### RECORDS PROVIDED

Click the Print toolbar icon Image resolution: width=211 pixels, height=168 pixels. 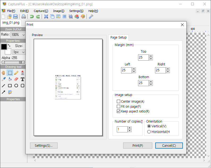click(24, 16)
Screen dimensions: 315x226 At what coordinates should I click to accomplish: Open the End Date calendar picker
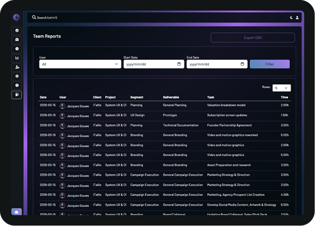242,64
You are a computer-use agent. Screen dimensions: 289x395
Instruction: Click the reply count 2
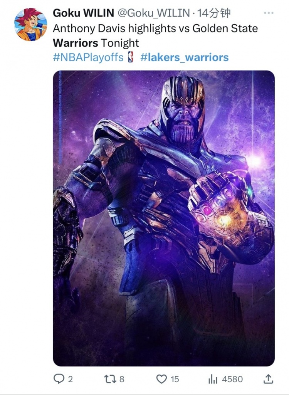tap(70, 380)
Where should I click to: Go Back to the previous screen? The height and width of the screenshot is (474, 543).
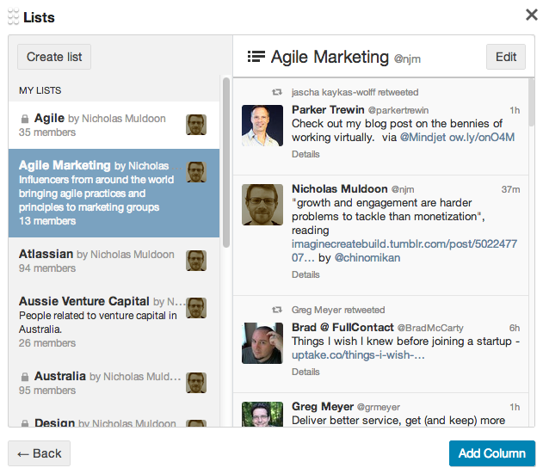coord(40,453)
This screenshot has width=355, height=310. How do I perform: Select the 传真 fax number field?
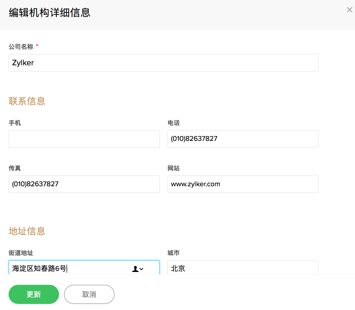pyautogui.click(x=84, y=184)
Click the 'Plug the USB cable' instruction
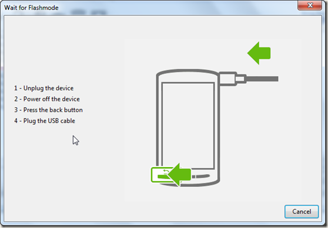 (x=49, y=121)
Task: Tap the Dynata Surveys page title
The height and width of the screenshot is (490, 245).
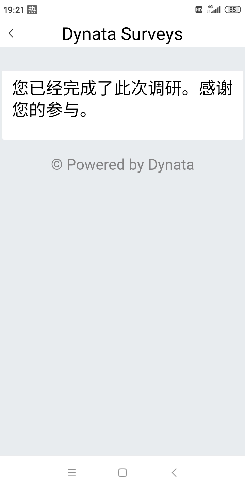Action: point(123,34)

---

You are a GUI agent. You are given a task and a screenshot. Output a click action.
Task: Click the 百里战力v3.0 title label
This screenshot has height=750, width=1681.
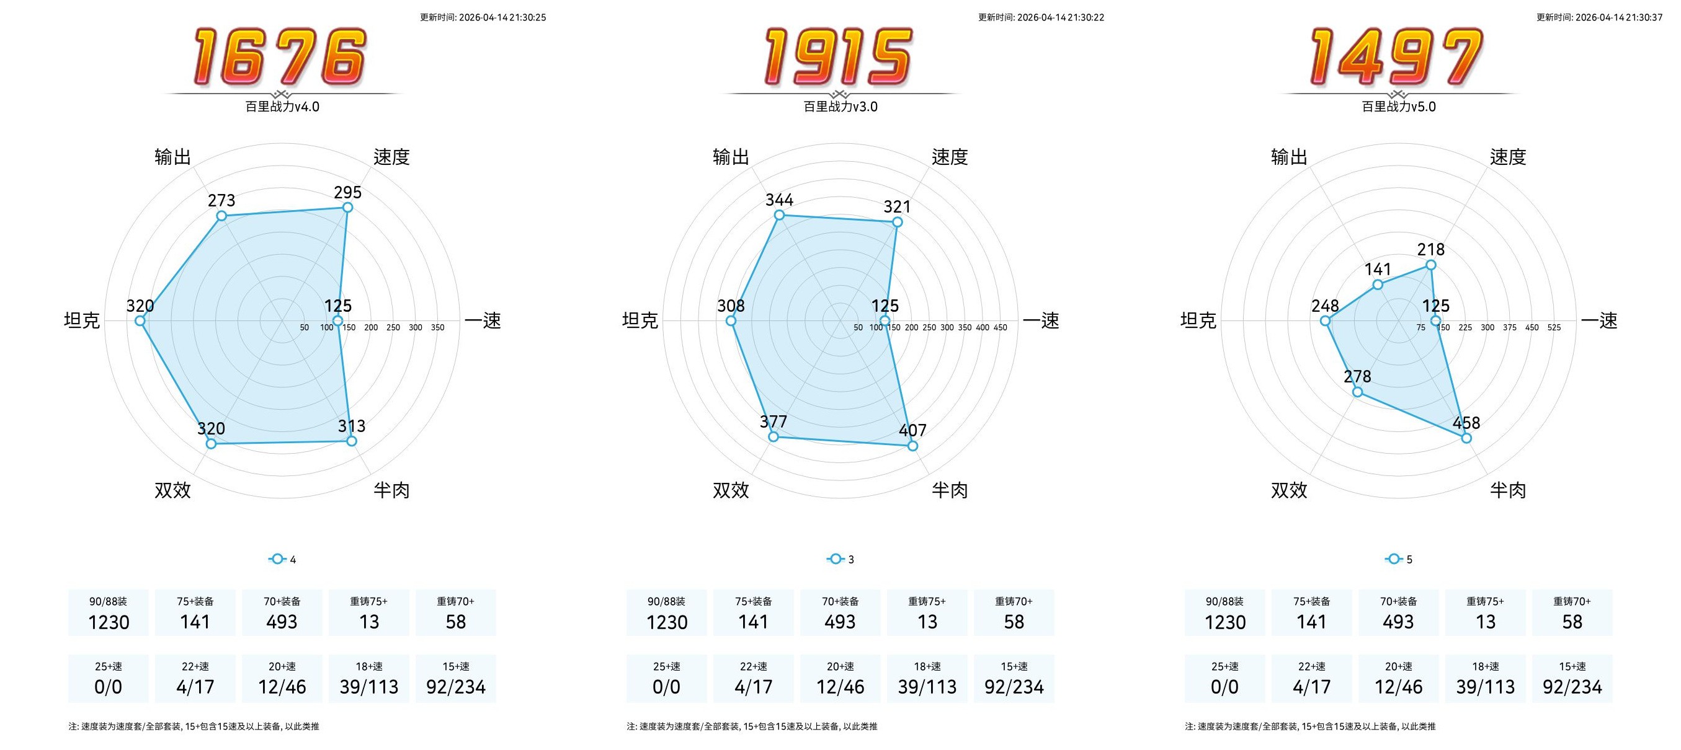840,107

### EXERCISE
Using the entries, return every line where the word "title" can be found.

### ANSWER AREA
Task: Tap the Dynata Surveys page title
Task: Click the 百里战力v3.0 title label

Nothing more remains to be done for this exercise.